Business process objects
Companies represent data in Clover as fields. The simplest is a single custom field — a yes/no flag like "Accepts drop-ship orders," or a text value. But a lot of business data is bigger and more structured than one field can hold: a purchase order, an invoice, a product, a chargeback. Clover represents those as business process objects, or BPOs. (In the app today you'll see these called "Business objects.")
A BPO is the same fundamental idea as a custom field, just richer. In both cases a company defines data — about itself or a trading partner — in a fixed shape, and then works with instances of that shape to conduct business. A custom field is the simple end of that spectrum; a BPO, with many fields, configurable views, and stages it moves through, is the complex end.

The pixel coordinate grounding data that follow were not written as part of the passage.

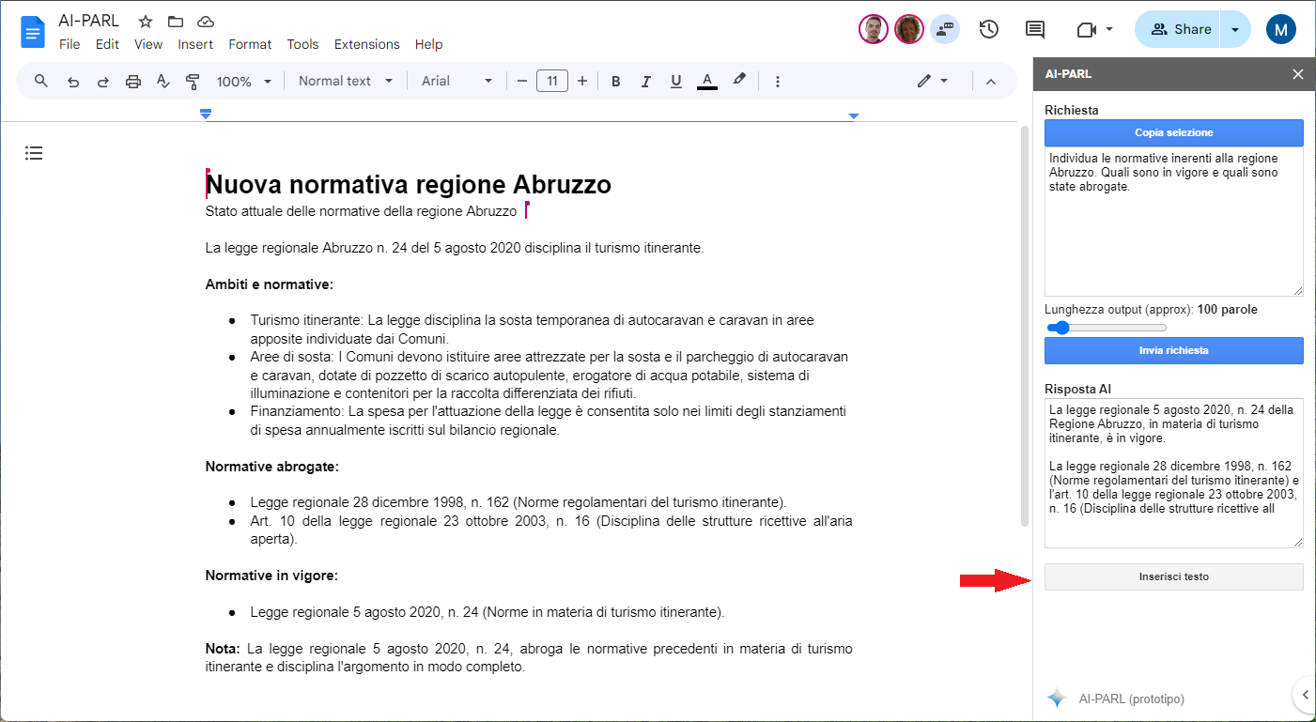
Task: Open the Insert menu
Action: point(195,44)
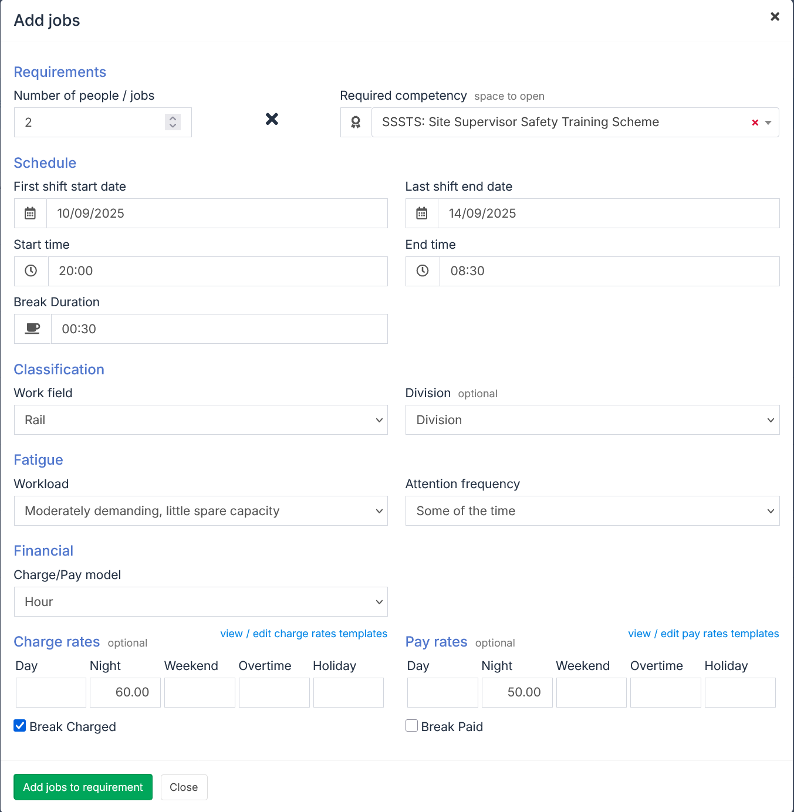This screenshot has width=794, height=812.
Task: Click the competency award ribbon icon
Action: (356, 123)
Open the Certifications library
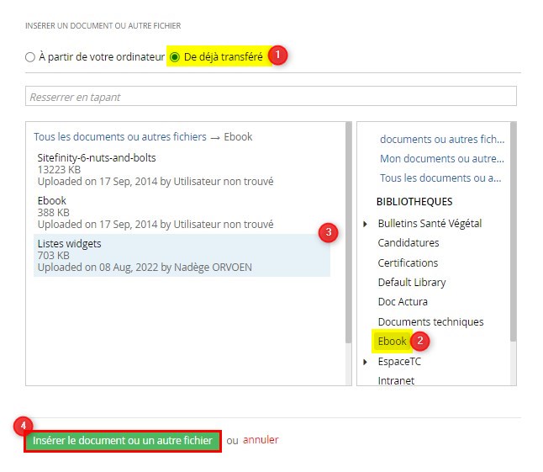This screenshot has width=543, height=472. (409, 263)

Definition, layout, and instance
A business process object has three parts:
- Definition — the shape: a named record type with its own fields. A purchase-order definition might hold an order number, supplier, line items, and dates. Definitions usually start from a template Clover provides rather than from scratch.

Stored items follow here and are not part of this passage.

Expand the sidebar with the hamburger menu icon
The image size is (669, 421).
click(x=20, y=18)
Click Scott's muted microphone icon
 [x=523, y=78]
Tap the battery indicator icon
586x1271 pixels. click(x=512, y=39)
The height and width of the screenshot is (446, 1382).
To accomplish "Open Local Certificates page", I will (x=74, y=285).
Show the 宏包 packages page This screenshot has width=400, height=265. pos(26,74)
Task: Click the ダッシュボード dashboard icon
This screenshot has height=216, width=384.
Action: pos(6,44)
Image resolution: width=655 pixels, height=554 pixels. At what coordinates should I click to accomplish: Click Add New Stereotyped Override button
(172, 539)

- Layout — a configured view of those fields. One layout might be the full internal form your team uses; another, a trimmed view you expose to a connected partner. Layouts control which fields a given audience sees.
- Instance — an actual record that follows the definition and holds the values. Each purchase order, each chargeback, is one instance.
So: the definition is the shape, and each instance is a record that holds values.
Records can move through stages
Many business records have a life of their own — a chargeback gets raised, reviewed, disputed, and resolved. A definition can declare those stages and the moves between them, so each instance tracks where it is in its process. This is what makes a BPO more than static data: it models how your business actually works.
How BPOs connect to the rest of Clover
- Workflows operate on them. When an admin authors a workflow, they choose the kind of object it works on — a product, a company, or another BPO type. At run time the workflow is handed an existing instance (or creates one), exposes its fields in the task, and writes the assignee's answers back to the record. The same mechanism updates a product, a company, or an arbitrary BPO.
- Connections share them. A business process object is visible to a partner only across a connection, and only at the layout and access level you choose.
- Dashboards surface them. The metrics a buyer shows a supplier — revenue, invoice accuracy, scorecards — are business process objects underneath.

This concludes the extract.